The c.390C > G variant observed in our two patients is a stop gain variant in the gene, where loss of function according to our original report is the mechanism of the disease. As PERCC1 is expressed only in the earlier developmental stage, functional studies using patient-derived cells were not readily available. Recently, evolutionary bioinformatic analysis of PERCC1 suggested that it is a member of the YAP/TAZ/FAM181 family of homologous transcriptional regulators (Sanchez-Pulido et al. 2022). Future studies utilizing induced pluripotent stem cell (iPSC)-derived intestinal organoids and in vivo models would shed light on the yet-unanswered question of the precise role of PERCC1 and its pathomechanistic underpinnings in human disease. Additionally, with the advent of enteroendocrine hormone analog treatments and better understanding of the mechanisms underlying diarrhea/malabsorption when these hormones are not produced, putative targeted therapeutic interventions can already be contemplated for patients with intestinal failure caused by EEC dysfunction (e.g. Glucagon-Like Peptide (GLP)-1 analogs, recently reported to improve malabsorptive diarrhea in patients with Mitchell-Riley syndrome (Nóbrega et al. 2021)).
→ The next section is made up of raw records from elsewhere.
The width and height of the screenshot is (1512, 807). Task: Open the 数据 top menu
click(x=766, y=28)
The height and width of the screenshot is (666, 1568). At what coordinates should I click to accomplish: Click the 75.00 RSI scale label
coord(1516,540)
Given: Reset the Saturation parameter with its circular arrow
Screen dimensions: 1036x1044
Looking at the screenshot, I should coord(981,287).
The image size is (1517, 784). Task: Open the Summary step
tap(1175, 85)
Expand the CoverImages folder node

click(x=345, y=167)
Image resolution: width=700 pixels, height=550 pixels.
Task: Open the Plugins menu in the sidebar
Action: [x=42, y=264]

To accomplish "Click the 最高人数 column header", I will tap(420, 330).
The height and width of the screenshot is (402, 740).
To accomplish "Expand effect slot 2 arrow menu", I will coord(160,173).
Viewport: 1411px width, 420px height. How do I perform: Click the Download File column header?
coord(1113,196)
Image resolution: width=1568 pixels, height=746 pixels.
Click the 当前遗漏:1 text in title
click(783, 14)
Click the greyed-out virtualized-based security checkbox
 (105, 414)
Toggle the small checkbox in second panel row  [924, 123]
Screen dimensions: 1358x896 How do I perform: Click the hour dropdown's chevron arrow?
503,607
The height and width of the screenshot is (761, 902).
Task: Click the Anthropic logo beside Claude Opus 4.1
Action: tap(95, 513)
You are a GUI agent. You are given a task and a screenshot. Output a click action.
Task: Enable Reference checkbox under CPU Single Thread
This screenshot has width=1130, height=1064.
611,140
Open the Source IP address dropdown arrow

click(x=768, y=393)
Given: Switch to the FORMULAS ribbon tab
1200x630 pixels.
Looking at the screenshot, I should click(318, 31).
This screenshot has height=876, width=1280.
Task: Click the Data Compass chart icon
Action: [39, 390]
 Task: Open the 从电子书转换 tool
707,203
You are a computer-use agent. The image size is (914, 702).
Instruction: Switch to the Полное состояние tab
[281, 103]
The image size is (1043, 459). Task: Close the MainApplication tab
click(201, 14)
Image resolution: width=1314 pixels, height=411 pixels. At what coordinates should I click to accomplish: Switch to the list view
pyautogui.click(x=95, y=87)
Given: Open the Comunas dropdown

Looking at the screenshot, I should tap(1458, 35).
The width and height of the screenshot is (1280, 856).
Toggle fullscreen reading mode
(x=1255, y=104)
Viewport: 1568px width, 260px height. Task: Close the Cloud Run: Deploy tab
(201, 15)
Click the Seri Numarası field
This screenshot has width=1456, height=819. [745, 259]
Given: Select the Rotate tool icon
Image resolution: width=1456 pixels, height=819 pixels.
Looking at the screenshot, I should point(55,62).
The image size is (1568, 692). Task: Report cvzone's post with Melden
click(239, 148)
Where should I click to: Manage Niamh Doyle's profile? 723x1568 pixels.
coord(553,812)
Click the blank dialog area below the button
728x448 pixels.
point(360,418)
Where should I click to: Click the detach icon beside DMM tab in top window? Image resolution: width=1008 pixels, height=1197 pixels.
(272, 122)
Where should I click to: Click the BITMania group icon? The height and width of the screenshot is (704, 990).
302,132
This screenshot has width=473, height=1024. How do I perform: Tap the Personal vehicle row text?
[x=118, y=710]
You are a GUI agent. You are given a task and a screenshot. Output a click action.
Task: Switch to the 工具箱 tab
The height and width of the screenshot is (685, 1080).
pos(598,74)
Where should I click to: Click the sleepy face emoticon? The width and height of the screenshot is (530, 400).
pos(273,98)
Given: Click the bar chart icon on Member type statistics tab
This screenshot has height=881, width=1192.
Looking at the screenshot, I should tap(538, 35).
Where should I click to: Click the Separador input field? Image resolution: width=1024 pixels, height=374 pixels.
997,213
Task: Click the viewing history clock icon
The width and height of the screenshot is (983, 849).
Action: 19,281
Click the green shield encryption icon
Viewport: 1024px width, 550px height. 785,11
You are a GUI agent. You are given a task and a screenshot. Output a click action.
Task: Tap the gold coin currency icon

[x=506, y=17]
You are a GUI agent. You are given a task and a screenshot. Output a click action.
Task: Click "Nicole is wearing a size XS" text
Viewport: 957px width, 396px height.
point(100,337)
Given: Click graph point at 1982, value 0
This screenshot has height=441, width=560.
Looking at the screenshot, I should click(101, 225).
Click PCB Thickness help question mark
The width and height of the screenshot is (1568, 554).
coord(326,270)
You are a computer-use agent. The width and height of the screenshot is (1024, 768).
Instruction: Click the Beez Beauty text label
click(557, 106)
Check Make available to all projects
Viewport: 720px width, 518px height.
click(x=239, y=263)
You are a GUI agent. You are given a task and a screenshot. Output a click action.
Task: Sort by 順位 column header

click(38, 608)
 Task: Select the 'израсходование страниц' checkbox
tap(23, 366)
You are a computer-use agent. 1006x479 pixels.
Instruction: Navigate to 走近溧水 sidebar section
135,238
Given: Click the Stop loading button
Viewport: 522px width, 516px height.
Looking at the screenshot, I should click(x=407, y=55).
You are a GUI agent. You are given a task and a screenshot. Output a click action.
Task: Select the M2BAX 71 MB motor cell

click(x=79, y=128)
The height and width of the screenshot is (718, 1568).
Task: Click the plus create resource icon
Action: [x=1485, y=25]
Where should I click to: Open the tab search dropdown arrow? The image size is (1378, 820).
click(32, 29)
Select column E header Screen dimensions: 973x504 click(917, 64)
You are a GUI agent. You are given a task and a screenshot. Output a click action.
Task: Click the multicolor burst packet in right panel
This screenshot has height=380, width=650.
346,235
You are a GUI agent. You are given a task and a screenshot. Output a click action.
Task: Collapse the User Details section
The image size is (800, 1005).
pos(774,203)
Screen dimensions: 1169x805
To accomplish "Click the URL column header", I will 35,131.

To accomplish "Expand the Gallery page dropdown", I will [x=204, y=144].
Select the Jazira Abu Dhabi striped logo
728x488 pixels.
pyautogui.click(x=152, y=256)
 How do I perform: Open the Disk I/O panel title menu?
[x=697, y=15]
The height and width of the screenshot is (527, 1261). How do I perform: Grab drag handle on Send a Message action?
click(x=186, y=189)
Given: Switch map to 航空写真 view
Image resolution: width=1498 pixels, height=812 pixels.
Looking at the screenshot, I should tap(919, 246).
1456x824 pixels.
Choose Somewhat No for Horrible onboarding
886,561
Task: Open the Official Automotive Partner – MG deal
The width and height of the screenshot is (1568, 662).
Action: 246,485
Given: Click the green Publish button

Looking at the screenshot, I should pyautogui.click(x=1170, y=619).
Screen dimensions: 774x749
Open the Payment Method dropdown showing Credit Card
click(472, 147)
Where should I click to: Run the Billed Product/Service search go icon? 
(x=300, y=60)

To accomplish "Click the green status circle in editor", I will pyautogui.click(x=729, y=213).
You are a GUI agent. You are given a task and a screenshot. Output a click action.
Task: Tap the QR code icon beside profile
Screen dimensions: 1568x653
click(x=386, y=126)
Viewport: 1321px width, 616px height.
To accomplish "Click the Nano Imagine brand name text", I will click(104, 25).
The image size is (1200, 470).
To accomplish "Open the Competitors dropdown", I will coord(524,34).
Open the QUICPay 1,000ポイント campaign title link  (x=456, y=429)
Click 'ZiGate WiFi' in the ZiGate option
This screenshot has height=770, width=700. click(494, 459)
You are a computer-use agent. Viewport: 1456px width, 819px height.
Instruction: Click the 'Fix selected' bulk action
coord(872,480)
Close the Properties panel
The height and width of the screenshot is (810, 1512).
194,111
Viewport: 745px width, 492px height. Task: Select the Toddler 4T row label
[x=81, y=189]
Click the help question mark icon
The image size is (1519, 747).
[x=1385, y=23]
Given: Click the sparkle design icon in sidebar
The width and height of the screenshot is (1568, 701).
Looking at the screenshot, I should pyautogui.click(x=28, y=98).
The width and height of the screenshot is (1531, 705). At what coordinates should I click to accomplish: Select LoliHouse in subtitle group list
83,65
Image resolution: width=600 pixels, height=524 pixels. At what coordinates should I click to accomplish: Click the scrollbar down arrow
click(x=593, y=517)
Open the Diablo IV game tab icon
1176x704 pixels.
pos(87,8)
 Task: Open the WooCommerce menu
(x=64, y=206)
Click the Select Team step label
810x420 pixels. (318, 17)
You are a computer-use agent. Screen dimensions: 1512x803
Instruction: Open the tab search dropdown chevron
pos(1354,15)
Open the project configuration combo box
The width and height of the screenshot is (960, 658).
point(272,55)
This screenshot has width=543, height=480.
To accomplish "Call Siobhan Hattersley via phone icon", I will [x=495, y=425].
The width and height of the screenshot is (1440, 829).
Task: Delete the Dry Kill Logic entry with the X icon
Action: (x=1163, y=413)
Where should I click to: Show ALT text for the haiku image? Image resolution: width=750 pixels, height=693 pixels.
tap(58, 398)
While historically the clinical entity of autosomal recessive congenital diarrhea in families of Iraqi-Jewish descent was designated ‘Intractable Diarrhea of Infancy Syndrome’ (IDIS), in light of our findings and in line with current shifts in the nomenclature of genetic disorders, we suggest that this entity be termed ‘PERCC1-associated congenital enteropathy’. This term can apply to patients with either point mutations in PERCC1 or genomic deletions regulating the gene.

To conclude, we report herein clinical and molecular findings in two unrelated patients harboring a shared homozygous variant in PERCC1, comprising the first description of a point mutation in this gene in association with CODE.